Chapitre 12
Le monde est bien plus vaste que l’on ne peut l’imaginer. Au-delà de ces montagnes et prés qui nous sont familiers, certains d’entre nous trouvent le courage de s’y aventurer. Aucun corps de caste n’est à même de structurer ces esprits libres et bien souvent sans foyer. Femme, homme, enfant, de leurs propres mains, ils tracent nos routes de demain. Ils viennent de tout horizon, de toute la société, ce sont ceux que l’on appelle les Aventuriers.

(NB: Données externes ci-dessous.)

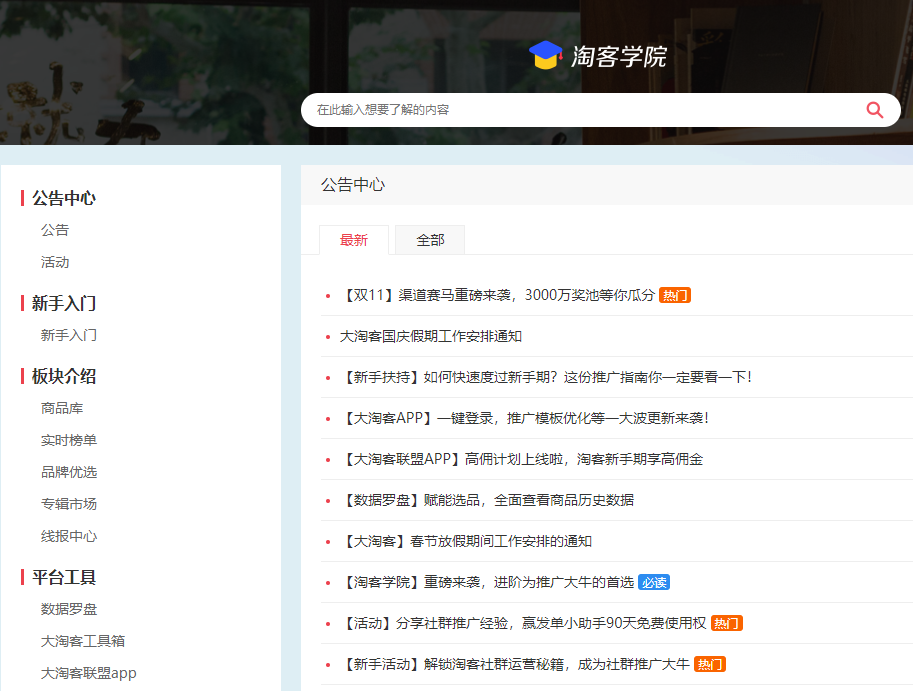
Task: Click 热门 badge on 双11 announcement
Action: point(675,295)
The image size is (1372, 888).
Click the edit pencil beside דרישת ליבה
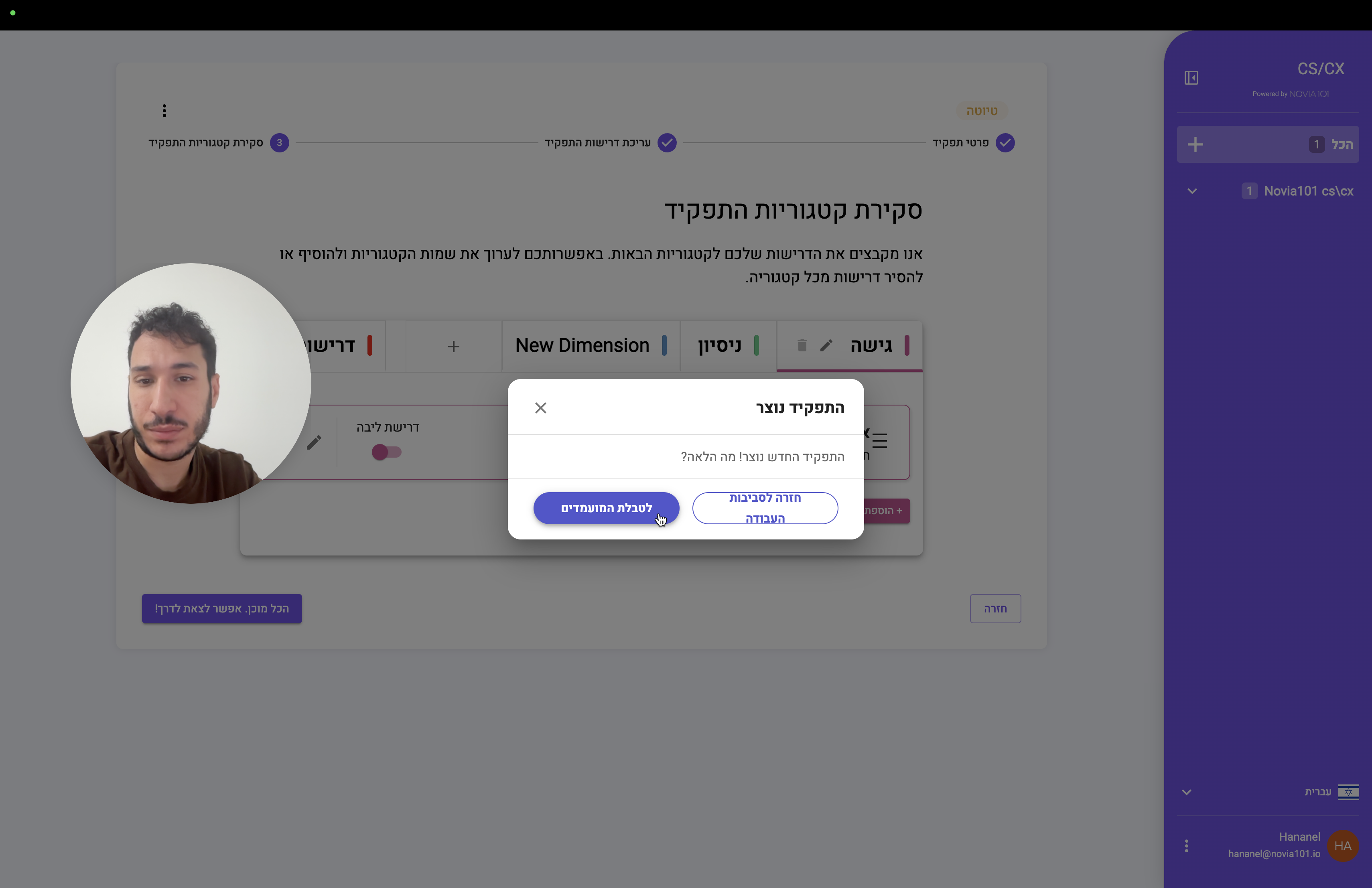(314, 442)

Pour avoir croisé leur route plus d’une fois, je peux affirmer qu’ils ne sont jamais en manque d’histoire à raconter. Si certains fabulent quelques aventures épiques pour amuser la galerie, d’autres les vivent réellement. De ces rencontres et périls incroyables, ils reviennent parfois en héros triomphant. De la société ils sont alors reconnus ; les privilèges des castes ordinaires leur sont ainsi rendus. Mais pour les autres, bien d’entre eux sombrent dans l’oubli. Rien n’est fait pour les soutenir, les encourager : les Aventuriers n’ont rien de plus que les autres Désalignés.
Extrait de Castes et autres orientations
par Tuì Wollensberg
- Je crois que je me suis encore trompée.

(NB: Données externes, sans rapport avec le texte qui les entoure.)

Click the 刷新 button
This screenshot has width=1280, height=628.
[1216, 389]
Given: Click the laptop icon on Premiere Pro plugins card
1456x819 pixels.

Mon corps s’immobilise. Un soupir m’échappe. Me voilà face à un énième carrefour. Des pentes, des avenues, des volées de marches dans tous les sens. Des indications partielles ; il existe tellement de possibilités pour simplement tourner à droite. J’ai beau me débattre, retourner sur mes pas, rien ne semble changer à ma situation. C’en est presque risible d’être perdue à ce point. Il n’y a pas à dire, Tarn a une architecture extraordinaire ! Si grandiose avec ses passerelles et ruelles à ne plus savoir où donner de la tête. Vraiment extraordinaire… À combien de passants ai-je demandé mon chemin déjà ? Cinq, huit, quinze ?
- Ah… vraiment.
Pour préserver mon égo, je préfère croire que tout ceci n’est rien d’autre qu’un grand complot mené contre moi ! Par je ne sais trop quelle sorcellerie, mon ennemi juré métamorphoserait la ville selon sa volonté. Il paverait mes pas de tronçons que j’ai déjà empruntés. Recréerait des espaces où mes yeux se sont déjà posés. M’enverrait même des complices pour être sûr de m’égarer.
- Ah ! Quelle idée ridicule.
Je crois que la fatigue fait des ravages dans ma tête. Un sourire se dessine sur mes lèvres. Mais au moins, cette idée fantasque a le don de me détendre un peu. Depuis que je suis sortie de l’Étoile de Minuit, mon corps m’envoie des cris d’alarme spectaculaires : de la fatigue musculaire. Je ne pense pas pouvoir clopiner comme ça encore longtemps. Malheureusement pour moi, cette journée ne semble jamais se finir. Débarquer dans une ville inconnue, apprendre qu’une filature est en cours sur ma personne, menacer de faire exploser ma tête devant une pauvre adolescente… La simple idée d’un bon lit où m’enterrer me fait baver d’envie.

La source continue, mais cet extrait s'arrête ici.